In [None]:
import pandas as pd
import requests

# Welcome to data exploration with Python and Jupyter!

## Here&rsquo;s what to expect:

### Morning

1. [Overview of Jupyter Notebooks](#1.-Overview-of-Jupyter)
2. [Overview of Python syntax with calculation](#2.-Overview-of-Python-syntax)
3. [Refactoring our calculation using Python data structures](#3.-Overview-of-Python-data-structures)

### After First Break

4. [Introducing pandas and cleaning text data](#4.-Introducing-pandas-and-text-cleaning)
5. [Exploration: movie quotes](#5.-Exploration:-movie-quotes)
6. [Introduction to city population data](#6.-Introduction-to-city-population-data)

### Afternoon/After Lunch

7. [City population data prep](#7.-City-population-data-prep)

### After Second Break

8. [Exploration: city population data](#8.-Exploration:-city-population-data)

### Generally:

# <center>CAT GIFS</center>

![yay](https://78.media.tumblr.com/42a41bd1ace113eb410b0005192c2275/tumblr_p8xzms08OS1qhy6c9o1_500.gif)

# 1. Overview of Jupyter

In [2]:
%pwd

'/Users/melissa/Documents/data-exploration-workshop/completed_notebooks'

In [22]:
%quickref

In [None]:
%who int

# 2. Overview of Python syntax

## How much money does making coffee at home save?

Simple calculation

In [5]:
# multiply coffee and tip to get cost

2 * 1.2

2.4

In [6]:
# name variables

latte = 4
drip_coffee = 2
tip = .2

How do the coffee and tip variables differ?

In [25]:
# Check `type`

print(type(latte))
print(type(tip))

<class 'int'>
<class 'float'>


# 3. Overview of Python data structures

These include lists, dictionaries, tuples and sets. However, we only need to use the first two today.

#### Create a `list` of coffee preparations that you might order.

In [26]:
coffee_preps = ['latte', 'espresso', 'drip_coffee']

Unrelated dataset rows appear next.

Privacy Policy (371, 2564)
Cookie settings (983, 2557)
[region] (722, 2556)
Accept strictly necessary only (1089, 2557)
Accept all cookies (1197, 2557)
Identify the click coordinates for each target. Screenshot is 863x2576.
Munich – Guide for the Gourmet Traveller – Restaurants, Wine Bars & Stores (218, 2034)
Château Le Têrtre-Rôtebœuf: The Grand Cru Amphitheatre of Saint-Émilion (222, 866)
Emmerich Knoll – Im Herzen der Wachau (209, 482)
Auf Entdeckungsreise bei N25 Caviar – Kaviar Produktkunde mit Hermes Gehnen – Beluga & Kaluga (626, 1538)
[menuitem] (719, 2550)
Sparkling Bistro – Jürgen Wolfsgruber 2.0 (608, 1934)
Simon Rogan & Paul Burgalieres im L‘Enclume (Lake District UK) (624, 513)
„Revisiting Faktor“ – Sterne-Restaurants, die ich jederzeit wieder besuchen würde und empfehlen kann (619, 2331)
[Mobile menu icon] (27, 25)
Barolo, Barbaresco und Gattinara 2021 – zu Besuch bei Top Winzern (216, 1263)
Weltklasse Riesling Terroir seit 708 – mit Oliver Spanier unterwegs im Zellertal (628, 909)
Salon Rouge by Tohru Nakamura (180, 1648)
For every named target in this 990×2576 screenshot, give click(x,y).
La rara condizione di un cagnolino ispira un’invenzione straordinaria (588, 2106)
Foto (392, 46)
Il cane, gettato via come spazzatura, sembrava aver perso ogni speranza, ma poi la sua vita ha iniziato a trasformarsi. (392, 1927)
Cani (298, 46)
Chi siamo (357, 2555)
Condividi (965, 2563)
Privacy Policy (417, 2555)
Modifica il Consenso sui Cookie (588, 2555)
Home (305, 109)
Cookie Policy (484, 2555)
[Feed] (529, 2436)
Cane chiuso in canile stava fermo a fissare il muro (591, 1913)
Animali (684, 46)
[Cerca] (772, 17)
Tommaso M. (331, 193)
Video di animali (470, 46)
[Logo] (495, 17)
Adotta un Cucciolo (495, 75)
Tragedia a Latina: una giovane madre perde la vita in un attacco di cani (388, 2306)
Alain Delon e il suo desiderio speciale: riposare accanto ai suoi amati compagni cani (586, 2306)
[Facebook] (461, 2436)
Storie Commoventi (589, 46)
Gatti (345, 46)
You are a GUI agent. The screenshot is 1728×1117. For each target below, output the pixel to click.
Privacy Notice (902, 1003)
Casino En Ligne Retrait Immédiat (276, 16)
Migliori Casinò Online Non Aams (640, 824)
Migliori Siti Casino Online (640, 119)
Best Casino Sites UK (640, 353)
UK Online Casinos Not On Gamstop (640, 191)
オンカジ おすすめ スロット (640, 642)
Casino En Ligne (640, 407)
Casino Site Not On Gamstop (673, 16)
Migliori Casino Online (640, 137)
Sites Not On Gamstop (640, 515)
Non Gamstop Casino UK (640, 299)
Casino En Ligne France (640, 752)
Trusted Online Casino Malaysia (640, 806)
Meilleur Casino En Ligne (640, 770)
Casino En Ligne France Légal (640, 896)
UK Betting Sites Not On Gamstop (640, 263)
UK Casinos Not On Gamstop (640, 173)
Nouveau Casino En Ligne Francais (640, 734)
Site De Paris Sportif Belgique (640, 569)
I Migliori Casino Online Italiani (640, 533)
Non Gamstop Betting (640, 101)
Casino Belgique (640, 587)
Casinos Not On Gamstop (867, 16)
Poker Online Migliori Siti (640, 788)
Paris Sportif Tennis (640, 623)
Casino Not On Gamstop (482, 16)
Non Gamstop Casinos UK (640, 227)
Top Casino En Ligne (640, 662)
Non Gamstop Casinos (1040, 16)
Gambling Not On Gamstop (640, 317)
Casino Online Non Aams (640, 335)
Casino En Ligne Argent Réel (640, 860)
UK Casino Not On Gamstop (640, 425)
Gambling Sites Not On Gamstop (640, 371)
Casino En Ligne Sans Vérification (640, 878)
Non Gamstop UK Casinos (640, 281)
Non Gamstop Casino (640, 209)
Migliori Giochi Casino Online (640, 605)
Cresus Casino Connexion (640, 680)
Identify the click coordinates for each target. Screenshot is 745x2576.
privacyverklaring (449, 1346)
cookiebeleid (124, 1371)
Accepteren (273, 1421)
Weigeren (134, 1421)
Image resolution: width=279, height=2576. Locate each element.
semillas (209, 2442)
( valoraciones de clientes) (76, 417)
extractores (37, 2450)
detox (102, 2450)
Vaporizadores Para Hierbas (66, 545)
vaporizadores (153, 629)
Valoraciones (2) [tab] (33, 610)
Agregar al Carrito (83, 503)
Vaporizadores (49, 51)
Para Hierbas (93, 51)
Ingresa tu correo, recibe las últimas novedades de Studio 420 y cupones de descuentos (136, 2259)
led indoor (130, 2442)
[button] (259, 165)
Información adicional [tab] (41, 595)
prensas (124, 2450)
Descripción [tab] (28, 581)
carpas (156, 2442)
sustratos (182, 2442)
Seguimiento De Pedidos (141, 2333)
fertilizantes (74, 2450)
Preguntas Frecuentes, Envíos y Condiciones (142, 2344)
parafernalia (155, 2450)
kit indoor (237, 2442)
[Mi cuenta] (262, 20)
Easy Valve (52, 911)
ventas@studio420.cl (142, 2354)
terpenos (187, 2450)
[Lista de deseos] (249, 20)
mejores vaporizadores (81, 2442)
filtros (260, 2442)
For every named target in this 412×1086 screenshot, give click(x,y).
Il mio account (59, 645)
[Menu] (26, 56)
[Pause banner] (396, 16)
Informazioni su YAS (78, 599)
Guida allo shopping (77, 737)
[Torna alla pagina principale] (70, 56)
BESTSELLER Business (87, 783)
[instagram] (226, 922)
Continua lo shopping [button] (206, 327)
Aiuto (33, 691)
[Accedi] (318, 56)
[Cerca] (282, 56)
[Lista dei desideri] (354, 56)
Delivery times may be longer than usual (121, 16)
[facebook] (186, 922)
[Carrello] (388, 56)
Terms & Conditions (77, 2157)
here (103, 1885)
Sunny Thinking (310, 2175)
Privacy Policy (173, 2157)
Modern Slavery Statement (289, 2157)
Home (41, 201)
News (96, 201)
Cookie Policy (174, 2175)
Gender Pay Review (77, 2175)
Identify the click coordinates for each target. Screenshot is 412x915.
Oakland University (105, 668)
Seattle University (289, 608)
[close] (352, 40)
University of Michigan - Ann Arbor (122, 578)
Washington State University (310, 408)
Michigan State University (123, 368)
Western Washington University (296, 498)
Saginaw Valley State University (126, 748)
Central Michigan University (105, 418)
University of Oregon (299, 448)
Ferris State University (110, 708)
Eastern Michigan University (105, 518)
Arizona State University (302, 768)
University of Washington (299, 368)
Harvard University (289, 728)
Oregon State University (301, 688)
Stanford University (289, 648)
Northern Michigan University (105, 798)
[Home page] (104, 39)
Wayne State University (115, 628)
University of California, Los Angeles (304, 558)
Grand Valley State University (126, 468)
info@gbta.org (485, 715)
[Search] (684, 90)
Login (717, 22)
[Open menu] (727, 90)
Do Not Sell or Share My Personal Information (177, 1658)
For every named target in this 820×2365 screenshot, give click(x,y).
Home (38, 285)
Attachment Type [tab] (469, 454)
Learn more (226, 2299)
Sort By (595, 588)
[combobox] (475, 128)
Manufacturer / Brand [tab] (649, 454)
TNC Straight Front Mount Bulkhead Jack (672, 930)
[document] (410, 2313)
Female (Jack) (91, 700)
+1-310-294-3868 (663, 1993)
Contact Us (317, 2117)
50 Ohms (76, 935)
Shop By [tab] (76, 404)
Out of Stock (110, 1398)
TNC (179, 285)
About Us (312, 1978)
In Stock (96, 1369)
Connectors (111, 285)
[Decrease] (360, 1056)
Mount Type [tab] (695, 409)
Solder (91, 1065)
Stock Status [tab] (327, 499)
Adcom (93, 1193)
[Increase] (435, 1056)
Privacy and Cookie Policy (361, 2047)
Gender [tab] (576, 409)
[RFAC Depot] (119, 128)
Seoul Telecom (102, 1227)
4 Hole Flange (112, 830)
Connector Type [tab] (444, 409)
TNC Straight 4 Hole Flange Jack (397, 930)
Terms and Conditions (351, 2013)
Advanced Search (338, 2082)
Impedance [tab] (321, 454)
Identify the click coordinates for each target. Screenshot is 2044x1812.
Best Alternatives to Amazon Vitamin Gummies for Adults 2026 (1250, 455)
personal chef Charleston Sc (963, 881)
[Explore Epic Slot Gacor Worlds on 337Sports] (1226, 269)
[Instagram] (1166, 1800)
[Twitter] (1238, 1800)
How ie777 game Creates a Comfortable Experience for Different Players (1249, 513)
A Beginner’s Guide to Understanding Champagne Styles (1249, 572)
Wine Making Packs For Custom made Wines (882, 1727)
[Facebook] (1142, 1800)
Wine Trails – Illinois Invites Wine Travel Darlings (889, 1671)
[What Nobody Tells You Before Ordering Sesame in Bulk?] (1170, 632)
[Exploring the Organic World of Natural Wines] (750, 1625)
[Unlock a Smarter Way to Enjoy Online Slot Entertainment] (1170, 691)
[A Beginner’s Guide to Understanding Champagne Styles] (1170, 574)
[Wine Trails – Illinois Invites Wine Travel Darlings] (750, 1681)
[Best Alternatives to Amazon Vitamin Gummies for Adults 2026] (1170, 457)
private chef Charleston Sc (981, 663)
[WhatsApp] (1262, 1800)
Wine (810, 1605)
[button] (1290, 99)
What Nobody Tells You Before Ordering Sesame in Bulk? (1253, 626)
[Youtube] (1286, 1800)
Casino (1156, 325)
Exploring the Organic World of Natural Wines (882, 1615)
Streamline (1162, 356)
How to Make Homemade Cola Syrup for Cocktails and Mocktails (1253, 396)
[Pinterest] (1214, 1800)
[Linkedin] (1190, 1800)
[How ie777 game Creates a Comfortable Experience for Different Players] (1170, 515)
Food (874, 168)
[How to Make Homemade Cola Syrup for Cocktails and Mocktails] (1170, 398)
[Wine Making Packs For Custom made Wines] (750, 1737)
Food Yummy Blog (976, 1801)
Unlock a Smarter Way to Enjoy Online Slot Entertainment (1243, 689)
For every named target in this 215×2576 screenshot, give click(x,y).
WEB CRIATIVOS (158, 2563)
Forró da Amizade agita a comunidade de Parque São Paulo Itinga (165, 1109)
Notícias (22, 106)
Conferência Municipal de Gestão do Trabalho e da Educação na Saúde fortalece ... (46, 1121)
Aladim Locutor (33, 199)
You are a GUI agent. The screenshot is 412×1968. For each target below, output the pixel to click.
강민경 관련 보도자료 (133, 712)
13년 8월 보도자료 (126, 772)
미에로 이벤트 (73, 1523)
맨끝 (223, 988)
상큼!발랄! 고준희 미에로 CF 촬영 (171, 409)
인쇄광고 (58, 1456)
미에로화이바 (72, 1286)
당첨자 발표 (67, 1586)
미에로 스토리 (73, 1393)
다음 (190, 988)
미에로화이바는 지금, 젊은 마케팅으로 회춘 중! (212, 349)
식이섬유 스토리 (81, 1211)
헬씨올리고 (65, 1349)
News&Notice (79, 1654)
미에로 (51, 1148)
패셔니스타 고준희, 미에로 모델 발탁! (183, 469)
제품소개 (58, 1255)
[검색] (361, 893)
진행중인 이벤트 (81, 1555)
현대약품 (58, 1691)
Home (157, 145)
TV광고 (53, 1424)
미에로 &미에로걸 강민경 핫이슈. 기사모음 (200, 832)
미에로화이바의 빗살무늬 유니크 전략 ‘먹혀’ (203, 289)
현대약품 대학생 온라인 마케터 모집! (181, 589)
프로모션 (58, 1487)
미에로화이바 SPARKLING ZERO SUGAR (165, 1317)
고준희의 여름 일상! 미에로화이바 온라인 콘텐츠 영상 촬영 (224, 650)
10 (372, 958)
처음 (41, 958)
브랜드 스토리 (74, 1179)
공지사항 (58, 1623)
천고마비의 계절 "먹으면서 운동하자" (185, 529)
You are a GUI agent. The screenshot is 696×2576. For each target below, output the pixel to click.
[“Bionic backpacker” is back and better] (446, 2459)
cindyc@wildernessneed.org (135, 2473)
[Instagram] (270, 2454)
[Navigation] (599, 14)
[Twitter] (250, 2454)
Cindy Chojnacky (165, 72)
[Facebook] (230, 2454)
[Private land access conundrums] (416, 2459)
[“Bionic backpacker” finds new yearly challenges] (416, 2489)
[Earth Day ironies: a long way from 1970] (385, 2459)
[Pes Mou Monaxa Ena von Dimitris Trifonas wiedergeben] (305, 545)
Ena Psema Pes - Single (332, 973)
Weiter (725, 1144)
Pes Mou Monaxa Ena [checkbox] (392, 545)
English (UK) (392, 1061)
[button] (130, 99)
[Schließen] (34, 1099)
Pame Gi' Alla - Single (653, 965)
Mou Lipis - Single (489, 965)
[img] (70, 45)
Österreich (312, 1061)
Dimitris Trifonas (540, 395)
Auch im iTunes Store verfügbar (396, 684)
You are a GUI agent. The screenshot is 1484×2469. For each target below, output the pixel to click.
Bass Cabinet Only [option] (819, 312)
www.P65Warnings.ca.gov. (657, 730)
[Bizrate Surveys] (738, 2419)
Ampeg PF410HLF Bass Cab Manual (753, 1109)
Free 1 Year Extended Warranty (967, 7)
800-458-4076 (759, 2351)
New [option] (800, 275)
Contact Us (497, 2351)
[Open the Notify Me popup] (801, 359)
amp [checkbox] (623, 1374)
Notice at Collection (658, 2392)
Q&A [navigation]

#### Use a `dict` to allow comparison of multiple coffee types 

In [9]:
price_lookup = {'latte': 5, 'espresso': 3, 'drip_coffee': 2}

In [10]:
price_lookup['latte']

5

How do we figure out the amount of money saved per coffee made at home? For simplicity, let's just do this calculation with drip coffee.

Related figures:

- 1 oz. = 28.3495 grams
- A cup of French press coffee uses about 15 grams of coffee grounds

#### Assign the appropriate values to these variables

In [11]:
gram = 1
ounce = gram * 28.3495
serving = gram * 15
dollars_per_ounce = 0.75

#### Construct a calculation for comparing these:

In [32]:
home_coffee = (serving/ounce) * dollars_per_ounce

In [33]:
home_coffee

0.3968323956330799

In [34]:
drip_coffee/home_coffee

5.0399111111111115

# First Break

![kites](https://78.media.tumblr.com/2c05bccd7e1c9353966e4095dc5caf1b/tumblr_ootmmjLVYj1qhy6c9o1_500.gif)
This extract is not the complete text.